13 thoughts on “Who Needs a Financial Planner?”

  1. I like that you mention to look into getting a financial planner if you come into a large amount of money. Personally I would want to go on a fun shopping spree. Now is a good time to start looking into a financial planner so that I can better my current situation, and then I can have my shopping spree!

  2. Narnolia Securities Ltd

    Before hiring a financial planner, it is better to evaluate your need. What I feel is good leaders know when to delegate and when to seek expert opinions.

  3. You make a good point that those who have a unique social situation in their life may need some extra help planning out their finances. Many of these situations can have unexpected occurrences that can affect your money. I think it’s wise to have some sort of good plan that can carry you through those unexpected times comfortably so you don’t have an added measure of stress in your life.

  4. Camille J. Brown - Financial Advisor

    Great post. And so very true…knowing what to do, but actually executing a plan, are two very different things. Follow-through is key, and many need the accountability of a financial planner to make sure it happens in a timely manner.

  5. I actually had no idea that procrastinators are the people who need a financial advisor the most! Unfortunately, my husband and I both fall under that category. We always tend to fill out things like our tax returns really close to the deadline date. Maybe we should try looking into getting an advisor to help us get more prepared for the future financially.

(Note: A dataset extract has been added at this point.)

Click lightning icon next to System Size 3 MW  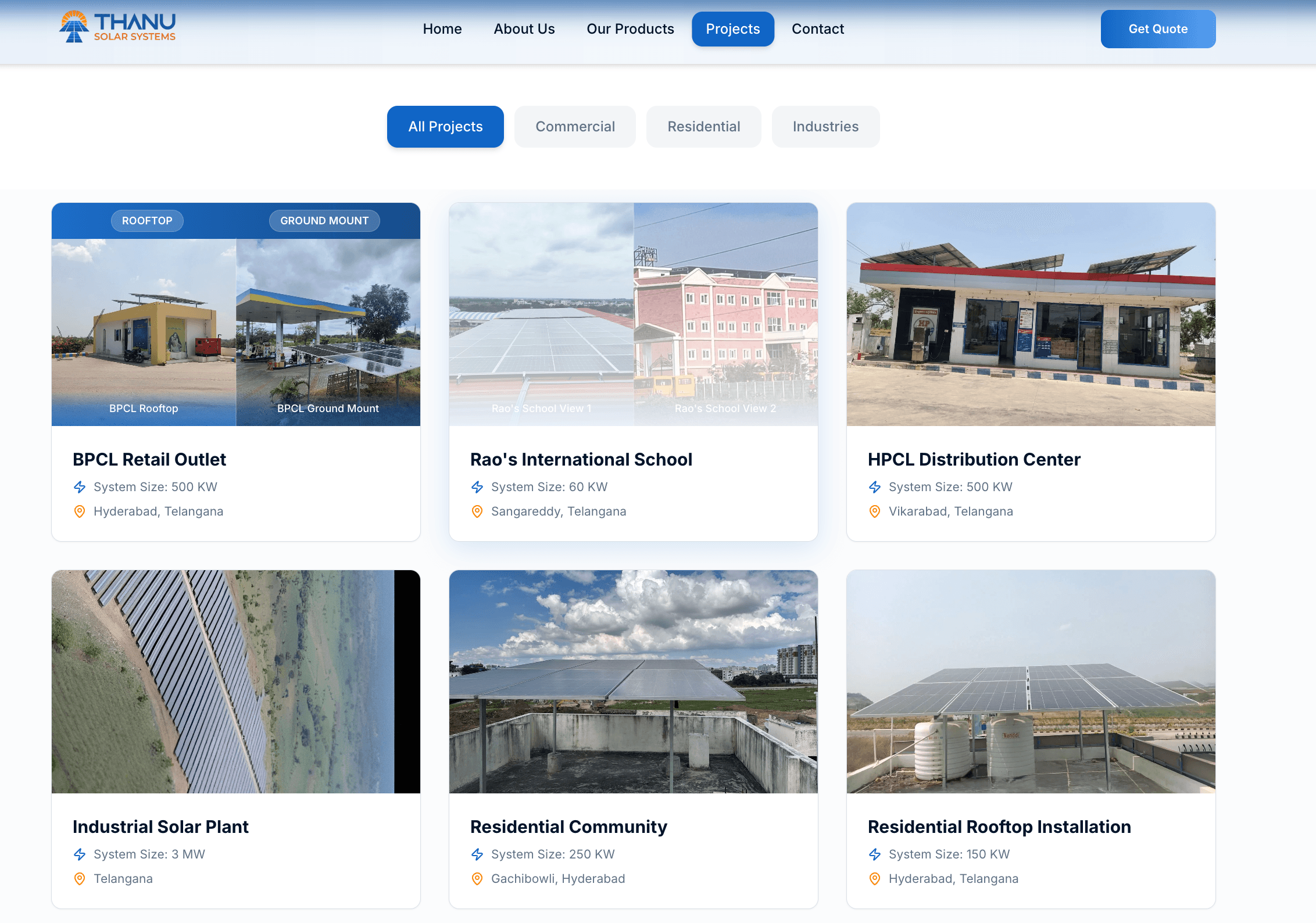pyautogui.click(x=80, y=854)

  6. That’s a good point you make about how the increasing amounts of money and complexity increase the need to have a financial planner. I’ve heard that, when you meet with a financial advisor, they can help you set goals as to how you would like to increase your wealth. Seems awesome to me! I’ll definitely be keeping this info in mind as I choose whether or not I need an advisor.

  7. Thanks for the advice. I am going into my 2nd marriage, and I never thought about how my divorce and remarriage could affect my retirement. I need to meet with a financial adviser to figure this out. I want to make sure my investments are protected.

  8. Financial planing is a difficult thing and not many people know how to effectively manage their finances. There are so many problems that can arise from mishandling your finances and not knowing how to properly plan them all out. Getting help when it comes to money is an important thing. You don’t want to lose all of that hard earned money because of some stupid or simple mistake you accidentally made!

  9. My good friend inherited a lot of money from his grandmother who had passed recently and he has been overwhelmed with the amount and needs help managing it. I read here that people who come into large amounts of money should find a financial planner for this purpose. I’ll have to tell my friend about how he can be benefited from looking into this.

  10. Working with and understanding money is something that I have always struggled with. It’s hard to understand and its hard to even know how to get started. Talking to a financial planner isn’t a bad idea and I’m going to start looking into it and see about seeing one.

  11. I think that it’s important to get a financial planner or adviser. This is especially true if you are a procrastinator, like I am. I’m going to get one to make sure I don’t step over my price range. Thanks for sharing!